Le Pilier 2 pose un défi particulier aux zones franches africaines, dont le modèle repose en grande partie sur des incitations fiscales. Le Maroc, avec la zone franche de Tanger Med qui accueille plusieurs centaines d'entreprises et des dizaines de milliers d'emplois, devra adapter son offre d'attractivité. Djibouti, qui a lancé sa zone franche internationale sur 4 800 hectares pour un investissement de 3,5 milliards de dollars, se trouve confronté au même enjeu. L'impôt minimum réduit en partie l'avantage fiscal de ces zones, obligeant les États à recentrer leur stratégie d'attractivité sur d'autres critères : qualité des infrastructures, stabilité juridique, capital humain et prévisibilité réglementaire.
Les capacités administratives, enjeu décisif
La mise en œuvre effective des règles relatives aux prix de transfert et à l'impôt minimum mondial suppose des capacités administratives qui demeurent hétérogènes sur le continent. Au-delà du cadre juridique, l'enjeu tient à la capacité des administrations à réduire l'asymétrie d'information face à des groupes multinationaux disposant de ressources techniques considérables. La documentation des prix de transfert exige une expertise pointue pour analyser les politiques intragroupes, vérifier la cohérence des méthodes de valorisation et mobiliser des bases de données comparables. Les administrations africaines doivent former leurs agents, constituer des équipes spécialisées et se doter d'outils numériques adaptés.
L'African Tax Administration Forum, qui regroupe 44 membres, joue un rôle croissant dans la mutualisation des expertises. Les organisations sous-régionales comme l'UEMOA travaillent à l'harmonisation des cadres législatifs, facilitant la coopération entre États.

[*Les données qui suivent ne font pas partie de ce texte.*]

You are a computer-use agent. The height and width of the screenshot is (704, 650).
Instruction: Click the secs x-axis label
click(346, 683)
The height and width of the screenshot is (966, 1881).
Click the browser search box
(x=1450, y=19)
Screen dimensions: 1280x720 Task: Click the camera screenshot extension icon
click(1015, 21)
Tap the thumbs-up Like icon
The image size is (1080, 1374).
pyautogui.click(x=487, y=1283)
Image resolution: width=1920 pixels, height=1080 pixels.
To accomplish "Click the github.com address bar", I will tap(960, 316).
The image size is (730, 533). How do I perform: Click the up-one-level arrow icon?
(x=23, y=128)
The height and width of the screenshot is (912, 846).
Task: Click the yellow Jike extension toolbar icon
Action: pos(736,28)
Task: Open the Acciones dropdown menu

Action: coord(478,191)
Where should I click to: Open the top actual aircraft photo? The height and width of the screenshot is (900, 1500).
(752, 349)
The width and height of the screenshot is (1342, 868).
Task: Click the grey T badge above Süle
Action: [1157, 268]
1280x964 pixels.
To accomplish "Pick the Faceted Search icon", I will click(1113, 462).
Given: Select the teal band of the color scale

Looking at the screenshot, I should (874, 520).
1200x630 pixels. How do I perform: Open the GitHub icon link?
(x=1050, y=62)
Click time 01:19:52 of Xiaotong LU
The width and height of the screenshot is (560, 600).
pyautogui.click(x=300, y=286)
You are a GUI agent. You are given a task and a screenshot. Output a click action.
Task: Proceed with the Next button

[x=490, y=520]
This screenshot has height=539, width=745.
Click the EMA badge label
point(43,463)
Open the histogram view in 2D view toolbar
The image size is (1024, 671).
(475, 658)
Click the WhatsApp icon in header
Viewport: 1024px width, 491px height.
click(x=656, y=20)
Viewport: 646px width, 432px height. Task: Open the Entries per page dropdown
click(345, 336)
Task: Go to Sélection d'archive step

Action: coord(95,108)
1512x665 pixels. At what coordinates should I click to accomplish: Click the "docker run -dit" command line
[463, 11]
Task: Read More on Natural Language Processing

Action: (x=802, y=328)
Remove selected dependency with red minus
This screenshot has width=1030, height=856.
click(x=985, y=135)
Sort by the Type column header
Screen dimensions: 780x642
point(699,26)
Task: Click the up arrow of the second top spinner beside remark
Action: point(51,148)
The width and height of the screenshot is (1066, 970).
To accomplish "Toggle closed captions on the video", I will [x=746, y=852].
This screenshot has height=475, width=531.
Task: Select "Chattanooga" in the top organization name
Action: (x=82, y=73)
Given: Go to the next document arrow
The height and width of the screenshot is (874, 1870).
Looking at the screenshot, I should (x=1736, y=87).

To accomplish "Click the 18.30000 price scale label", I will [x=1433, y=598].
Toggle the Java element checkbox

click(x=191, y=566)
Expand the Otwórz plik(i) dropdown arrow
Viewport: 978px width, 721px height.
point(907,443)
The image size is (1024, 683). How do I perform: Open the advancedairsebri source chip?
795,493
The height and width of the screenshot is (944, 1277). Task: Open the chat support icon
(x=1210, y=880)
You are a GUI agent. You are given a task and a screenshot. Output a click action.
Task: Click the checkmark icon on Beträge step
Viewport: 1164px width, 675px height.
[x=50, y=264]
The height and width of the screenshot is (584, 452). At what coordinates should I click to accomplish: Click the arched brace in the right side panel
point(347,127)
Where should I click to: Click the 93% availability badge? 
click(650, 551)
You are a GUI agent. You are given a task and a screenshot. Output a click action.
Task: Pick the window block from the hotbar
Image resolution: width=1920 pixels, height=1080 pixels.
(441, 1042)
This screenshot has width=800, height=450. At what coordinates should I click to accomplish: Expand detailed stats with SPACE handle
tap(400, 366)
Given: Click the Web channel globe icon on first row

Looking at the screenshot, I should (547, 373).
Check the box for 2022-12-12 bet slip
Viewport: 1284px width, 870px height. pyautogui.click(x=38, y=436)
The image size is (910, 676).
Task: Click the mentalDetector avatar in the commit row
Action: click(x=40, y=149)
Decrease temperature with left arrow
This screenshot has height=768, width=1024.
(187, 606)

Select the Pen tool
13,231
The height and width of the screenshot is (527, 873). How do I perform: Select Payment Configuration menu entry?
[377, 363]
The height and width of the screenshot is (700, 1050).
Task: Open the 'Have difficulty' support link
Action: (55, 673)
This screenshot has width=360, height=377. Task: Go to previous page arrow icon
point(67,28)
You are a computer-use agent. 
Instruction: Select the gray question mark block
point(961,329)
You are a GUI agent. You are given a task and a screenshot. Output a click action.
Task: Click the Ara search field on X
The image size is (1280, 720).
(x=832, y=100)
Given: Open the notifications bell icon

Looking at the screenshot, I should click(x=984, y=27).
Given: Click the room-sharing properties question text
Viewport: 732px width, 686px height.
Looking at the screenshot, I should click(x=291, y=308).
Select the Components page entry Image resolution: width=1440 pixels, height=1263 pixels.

Au fond, le débat sur les prix de transfert ne se limite plus à une question technique réservée aux fiscalistes. Il renvoie à un choix stratégique : comment concilier attractivité des investissements et captation équitable de la valeur créée sur le sol africain ? Les instruments juridiques existent désormais. La prochaine étape sera celle de l'effectivité et de la capacité institutionnelle. C'est à ce niveau que se jouera, dans les prochaines années, le véritable rapport de force fiscal entre l'Afrique et les groupes multinationaux.